» What is expected: Every line below between the line holding "The width and height of the screenshot is (956, 592)." and the line holding "Given: Open search options sliders icon", inclusive, should be repeated exactly, and all other lines omitted.

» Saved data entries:
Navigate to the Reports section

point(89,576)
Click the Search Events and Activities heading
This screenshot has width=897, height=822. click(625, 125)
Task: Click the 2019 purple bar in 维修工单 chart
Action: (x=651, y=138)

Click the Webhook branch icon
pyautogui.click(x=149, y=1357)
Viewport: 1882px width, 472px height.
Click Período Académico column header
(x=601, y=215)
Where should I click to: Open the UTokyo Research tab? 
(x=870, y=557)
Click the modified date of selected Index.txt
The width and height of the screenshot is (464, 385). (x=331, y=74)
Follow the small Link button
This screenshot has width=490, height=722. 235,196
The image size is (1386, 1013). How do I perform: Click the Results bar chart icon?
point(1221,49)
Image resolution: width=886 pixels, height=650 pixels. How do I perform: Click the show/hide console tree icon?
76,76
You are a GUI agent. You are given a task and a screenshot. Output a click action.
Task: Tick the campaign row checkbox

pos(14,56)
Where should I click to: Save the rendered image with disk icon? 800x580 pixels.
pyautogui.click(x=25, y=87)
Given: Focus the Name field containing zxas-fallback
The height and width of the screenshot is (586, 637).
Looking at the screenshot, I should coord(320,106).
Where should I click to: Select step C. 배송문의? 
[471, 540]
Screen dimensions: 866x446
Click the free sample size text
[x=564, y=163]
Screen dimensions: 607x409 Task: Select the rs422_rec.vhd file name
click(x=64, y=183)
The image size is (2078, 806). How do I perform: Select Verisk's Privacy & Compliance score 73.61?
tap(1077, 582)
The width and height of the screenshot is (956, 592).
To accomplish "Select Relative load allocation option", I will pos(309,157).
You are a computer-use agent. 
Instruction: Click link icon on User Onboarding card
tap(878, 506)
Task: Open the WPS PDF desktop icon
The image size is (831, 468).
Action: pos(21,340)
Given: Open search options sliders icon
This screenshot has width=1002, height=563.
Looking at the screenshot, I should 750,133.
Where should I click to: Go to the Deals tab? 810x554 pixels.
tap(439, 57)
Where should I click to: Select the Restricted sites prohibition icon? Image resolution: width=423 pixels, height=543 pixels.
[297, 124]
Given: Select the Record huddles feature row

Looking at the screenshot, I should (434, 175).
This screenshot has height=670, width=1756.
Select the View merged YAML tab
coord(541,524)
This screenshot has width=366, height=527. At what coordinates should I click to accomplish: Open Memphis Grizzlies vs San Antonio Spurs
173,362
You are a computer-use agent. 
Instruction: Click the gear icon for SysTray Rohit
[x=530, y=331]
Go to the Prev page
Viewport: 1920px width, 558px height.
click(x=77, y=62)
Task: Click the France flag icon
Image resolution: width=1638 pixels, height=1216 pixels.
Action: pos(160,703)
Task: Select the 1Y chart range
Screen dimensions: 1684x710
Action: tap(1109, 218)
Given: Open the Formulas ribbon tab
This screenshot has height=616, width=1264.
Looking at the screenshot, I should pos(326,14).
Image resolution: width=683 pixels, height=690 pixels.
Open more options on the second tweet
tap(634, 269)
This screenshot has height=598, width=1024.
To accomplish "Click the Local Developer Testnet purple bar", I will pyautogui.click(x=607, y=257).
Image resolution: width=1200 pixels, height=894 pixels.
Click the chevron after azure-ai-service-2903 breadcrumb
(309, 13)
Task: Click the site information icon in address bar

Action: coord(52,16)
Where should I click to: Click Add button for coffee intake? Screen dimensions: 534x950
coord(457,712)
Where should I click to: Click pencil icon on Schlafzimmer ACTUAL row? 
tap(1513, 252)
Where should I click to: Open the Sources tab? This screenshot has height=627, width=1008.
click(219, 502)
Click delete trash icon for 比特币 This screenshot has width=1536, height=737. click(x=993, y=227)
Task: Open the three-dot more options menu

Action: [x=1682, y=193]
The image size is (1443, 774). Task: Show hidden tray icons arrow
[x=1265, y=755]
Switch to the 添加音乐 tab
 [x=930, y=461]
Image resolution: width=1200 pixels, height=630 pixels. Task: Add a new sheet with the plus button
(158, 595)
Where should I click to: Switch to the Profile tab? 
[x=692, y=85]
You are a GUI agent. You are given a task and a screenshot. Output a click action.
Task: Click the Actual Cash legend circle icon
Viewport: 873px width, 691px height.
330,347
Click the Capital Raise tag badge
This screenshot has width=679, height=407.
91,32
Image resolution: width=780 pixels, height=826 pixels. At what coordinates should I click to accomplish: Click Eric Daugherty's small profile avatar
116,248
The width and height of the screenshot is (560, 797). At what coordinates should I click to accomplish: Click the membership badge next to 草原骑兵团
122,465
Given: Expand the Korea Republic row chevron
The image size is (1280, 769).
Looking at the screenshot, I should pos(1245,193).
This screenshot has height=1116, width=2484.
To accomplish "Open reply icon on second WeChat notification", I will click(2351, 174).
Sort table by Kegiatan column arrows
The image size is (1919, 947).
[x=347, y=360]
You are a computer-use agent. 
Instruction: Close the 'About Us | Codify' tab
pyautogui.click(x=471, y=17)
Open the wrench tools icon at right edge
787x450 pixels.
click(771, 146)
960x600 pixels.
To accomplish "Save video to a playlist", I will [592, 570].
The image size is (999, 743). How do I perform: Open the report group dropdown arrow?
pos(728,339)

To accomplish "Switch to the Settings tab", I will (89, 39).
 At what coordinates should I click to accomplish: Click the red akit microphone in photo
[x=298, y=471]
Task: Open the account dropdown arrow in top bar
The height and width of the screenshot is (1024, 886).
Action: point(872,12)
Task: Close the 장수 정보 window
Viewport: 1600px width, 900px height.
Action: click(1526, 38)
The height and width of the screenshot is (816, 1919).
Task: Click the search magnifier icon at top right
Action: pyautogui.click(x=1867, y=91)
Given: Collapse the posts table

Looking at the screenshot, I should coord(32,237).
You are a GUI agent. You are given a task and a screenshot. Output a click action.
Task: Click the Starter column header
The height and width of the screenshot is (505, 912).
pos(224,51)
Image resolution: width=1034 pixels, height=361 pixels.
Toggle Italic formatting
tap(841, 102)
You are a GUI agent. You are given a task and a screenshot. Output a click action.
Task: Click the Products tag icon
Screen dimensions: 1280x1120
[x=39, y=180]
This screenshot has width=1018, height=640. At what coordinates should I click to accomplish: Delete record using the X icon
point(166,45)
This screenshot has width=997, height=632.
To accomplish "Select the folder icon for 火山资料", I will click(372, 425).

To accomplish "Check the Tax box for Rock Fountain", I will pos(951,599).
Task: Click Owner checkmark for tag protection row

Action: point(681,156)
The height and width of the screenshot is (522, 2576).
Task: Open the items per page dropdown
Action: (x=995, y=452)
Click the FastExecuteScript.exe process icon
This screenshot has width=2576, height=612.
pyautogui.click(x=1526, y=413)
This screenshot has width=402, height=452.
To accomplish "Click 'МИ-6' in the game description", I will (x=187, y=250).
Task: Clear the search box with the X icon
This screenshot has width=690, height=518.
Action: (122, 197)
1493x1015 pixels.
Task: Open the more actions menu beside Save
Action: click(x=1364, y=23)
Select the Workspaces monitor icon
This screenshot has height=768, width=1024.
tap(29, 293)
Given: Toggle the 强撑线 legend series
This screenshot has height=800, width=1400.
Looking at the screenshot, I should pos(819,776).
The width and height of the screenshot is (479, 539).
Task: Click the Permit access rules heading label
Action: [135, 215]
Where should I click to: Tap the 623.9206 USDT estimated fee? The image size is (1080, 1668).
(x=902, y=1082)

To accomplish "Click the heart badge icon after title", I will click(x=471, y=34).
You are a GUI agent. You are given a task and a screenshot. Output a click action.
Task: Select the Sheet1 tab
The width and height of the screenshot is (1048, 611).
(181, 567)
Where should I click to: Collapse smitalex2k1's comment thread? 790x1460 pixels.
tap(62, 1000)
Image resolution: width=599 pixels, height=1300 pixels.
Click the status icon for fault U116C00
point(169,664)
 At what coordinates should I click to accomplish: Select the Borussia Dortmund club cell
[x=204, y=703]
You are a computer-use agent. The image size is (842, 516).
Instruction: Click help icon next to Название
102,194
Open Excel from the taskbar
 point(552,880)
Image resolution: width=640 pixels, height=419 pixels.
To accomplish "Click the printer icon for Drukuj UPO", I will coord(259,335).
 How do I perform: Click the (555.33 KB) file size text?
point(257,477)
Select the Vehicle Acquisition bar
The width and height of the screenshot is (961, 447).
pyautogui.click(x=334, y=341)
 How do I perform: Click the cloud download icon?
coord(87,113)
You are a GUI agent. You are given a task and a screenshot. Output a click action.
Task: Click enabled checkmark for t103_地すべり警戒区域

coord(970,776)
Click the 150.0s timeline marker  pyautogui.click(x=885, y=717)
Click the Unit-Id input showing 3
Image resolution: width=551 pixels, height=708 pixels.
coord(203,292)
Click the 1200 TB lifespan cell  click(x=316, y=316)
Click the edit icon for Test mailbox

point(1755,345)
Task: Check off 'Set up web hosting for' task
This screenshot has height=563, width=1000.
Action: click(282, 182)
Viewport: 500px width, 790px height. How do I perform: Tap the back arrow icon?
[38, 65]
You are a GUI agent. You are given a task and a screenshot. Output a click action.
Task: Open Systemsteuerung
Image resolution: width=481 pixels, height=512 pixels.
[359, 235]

» Response to this exercise:
The width and height of the screenshot is (956, 592).
To accomplish "Select Relative load allocation option", I will pos(309,157).
You are a computer-use agent. 
Instruction: Click link icon on User Onboarding card
tap(878, 506)
Task: Open the WPS PDF desktop icon
The image size is (831, 468).
Action: pos(21,340)
Given: Open search options sliders icon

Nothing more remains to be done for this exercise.